He was skinny and dirty. He smelled bad—the only chances he got to wash were in streams he walked past. He was hungry most of the time.

And, at that, he didn’t have it so bad. He wasn’t in a camp. He didn’t know what his family was going through, not exactly. Nobody knew exactly except the people who got carted away. The only thing people on the outside knew was that the ones who got carted away didn’t come back.

Most Negroes in the cities had been rounded up and taken away. It was harder out in the countryside. They were more scattered, harder to get into one place with barbed wire all around it. Guerrillas scared some whites out in the country to death. Others, though, weren’t so bad. Quite a few let you do odd jobs in exchange for food and a place to sleep and maybe a dollar or two.

Some of the farms had women running them, all the menfolk gone to war. Cassius learned it was harder to get a handout or even a hearing at those places than at the ones with white men on them. Women on their own commonly carried shotguns or rifles, and didn’t want to listen to a hard-luck story. “Get lost before I call the sheriff,” they would say—either that or, “Get lost before I shoot.”

But they didn’t call the sheriff. In spite of an Augusta passbook, Cassius hadn’t had any trouble going where he pleased. If he stole, that might have been a different story. Except for trifles—a few eggs here, some matches there—he didn’t. His parents had raised him the right way.
He
wouldn’t have put it like that, not after the way he knocked heads with his father, but that was what it amounted to.

He stayed in the pine woods after getting run off a farm west of Milledgeville. With summer coming soon, nights were mild. Mosquitoes tormented him, but they would have done that anywhere except behind screens. He didn’t worry about animals; bears and cougars were hunted into rarity. People, on the other hand…

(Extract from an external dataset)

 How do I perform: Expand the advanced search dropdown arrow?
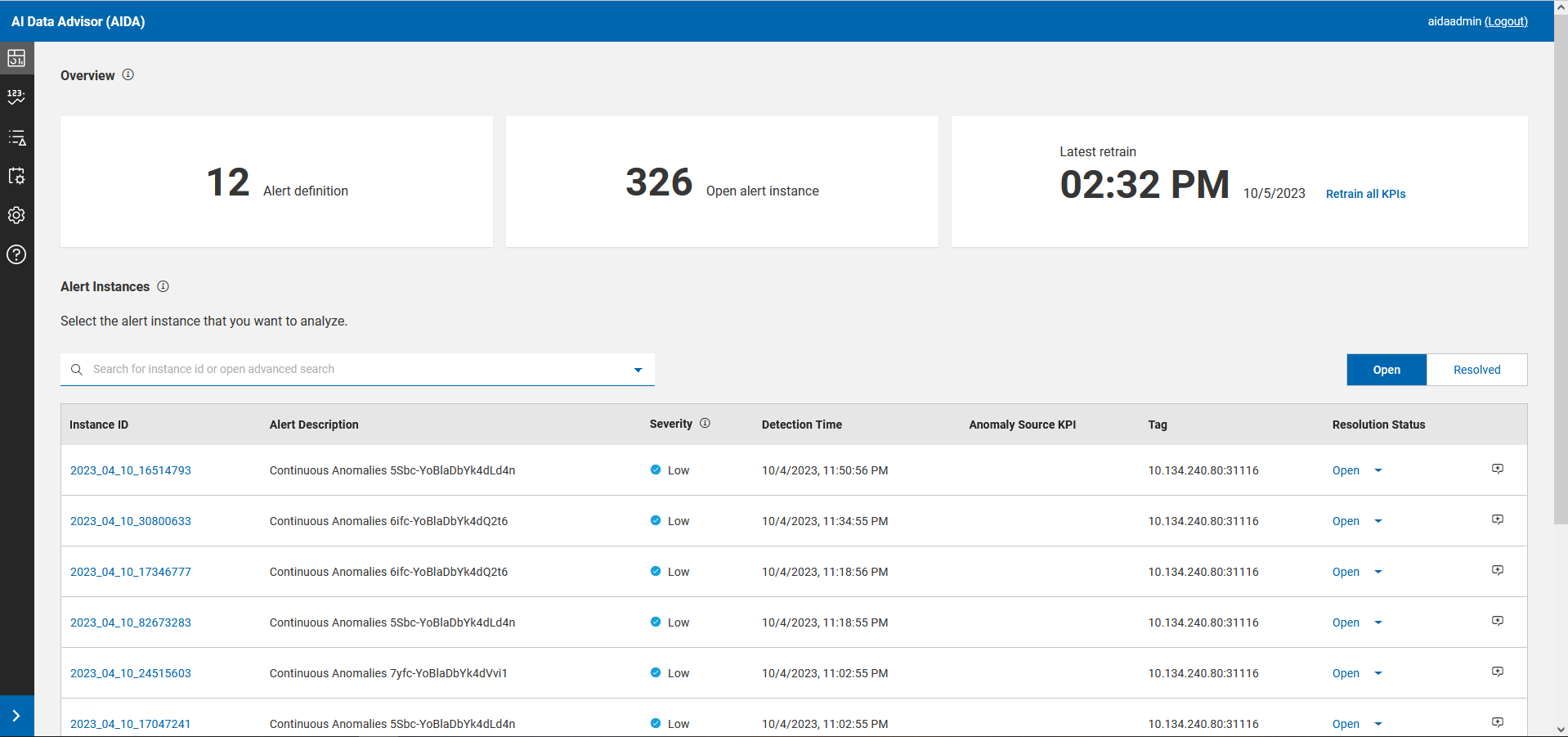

He’d already seen Mexican soldiers on the march. He made sure they didn’t see him, ducking into a stand of trees once and hiding behind a haystack another time. Those yellowish khaki uniforms made him angry—what were they doing in his country? He wouldn’t have got nearly so upset about butternut or gray.

That was his gut reaction, anyhow. When he thought about it, he laughed at himself. As if the Confederate States were his country, or any Negro’s country! The idea was ridiculous. And native whites would have been rougher on him or anyone else his color than these foreigners were.

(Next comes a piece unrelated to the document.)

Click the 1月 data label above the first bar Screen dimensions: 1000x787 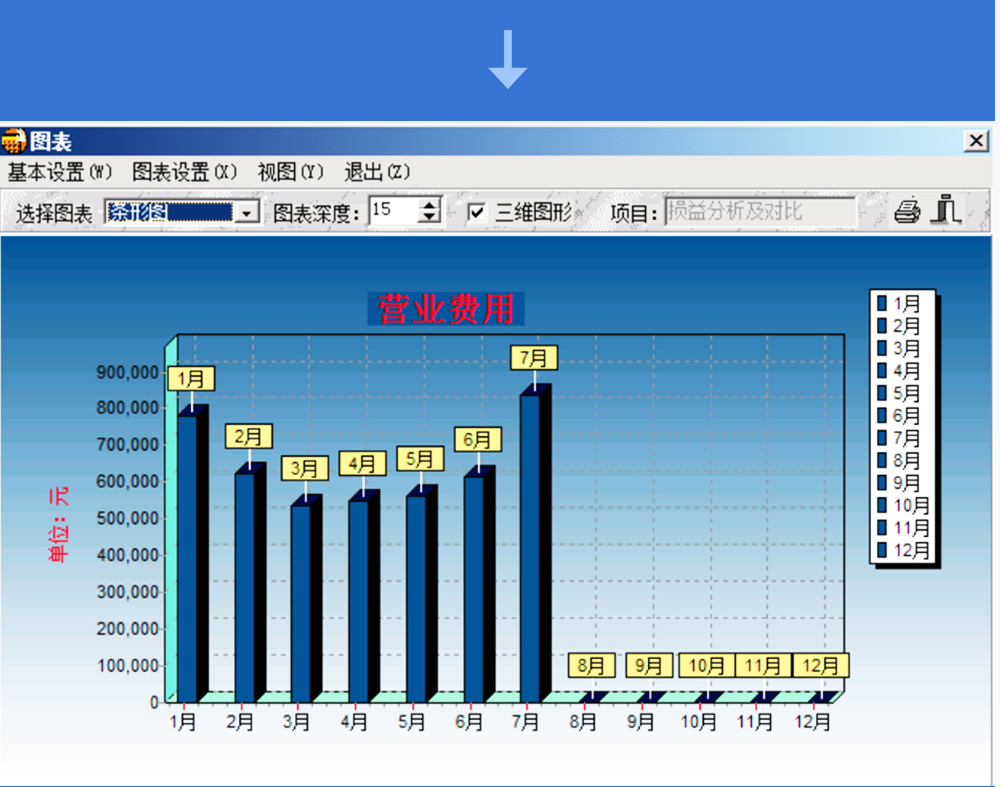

He chopped wood for a farmer later that day. The blisters he’d got the first time he did it were starting to turn to calluses. The farmer gave him ham and grits and a big mug of homebrew. Making your own beer was against the law in Georgia, but plenty of people both white and black turned criminal on that score.

“You work good,” the farmer said, spitting a stream of tobacco juice.

“Thank you, suh,” Cassius answered.

As others had before him, the white man asked, “Want to stick around?” He gave Cassius a shrewd look. “Sooner or later, you’re gonna run into trouble wandering around the countryside—or else trouble’s gonna run into
you.

Cassius only shrugged. Whatever happened to him out here couldn’t be worse than what had happened to his father and mother and sister in Augusta. “Sorry, suh, but I got to be movin’ on,” he said.

“Whatever you want.” The farmer shrugged, too, but Cassius didn’t like the glint in his eye. He left a little earlier than he would have otherwise, and headed south where he had been going west. As soon as he got out of sight of the farmhouse, he took the first westward track he found. Luck was with him, because he came up to another farm just as the sun was going down. He scouted the place from the edge of the woods, and didn’t see or hear any dogs. When it got really dark, he sneaked into the haystack, which gave him a much better bed than bare ground would have.

He hadn’t fallen asleep yet when gunfire split the night: several bursts from submachine guns, with single shots from a pistol in between them. He wondered what that was all about. No, actually he didn’t wonder—he feared he knew. Had that farmer called the local sheriff or militia commander or whoever was in charge of the people with guns and said, “There’s an uppity nigger southbound from my place. Reckon you ought to take care of him”?

Deputies or Mexicans must have picked on the first Negro they saw heading south on that road. That black wasn’t Cassius, but they didn’t know or care—especially after he started shooting back at them. Cassius felt bad about snaring the other colored man in his troubles, and hoped the fellow got away.

If they were after me, they would’ve snagged me,
he thought, shivering as he burrowed deeper into the sweet-smelling hay.
If I didn’t notice that damn ofay looking all sly…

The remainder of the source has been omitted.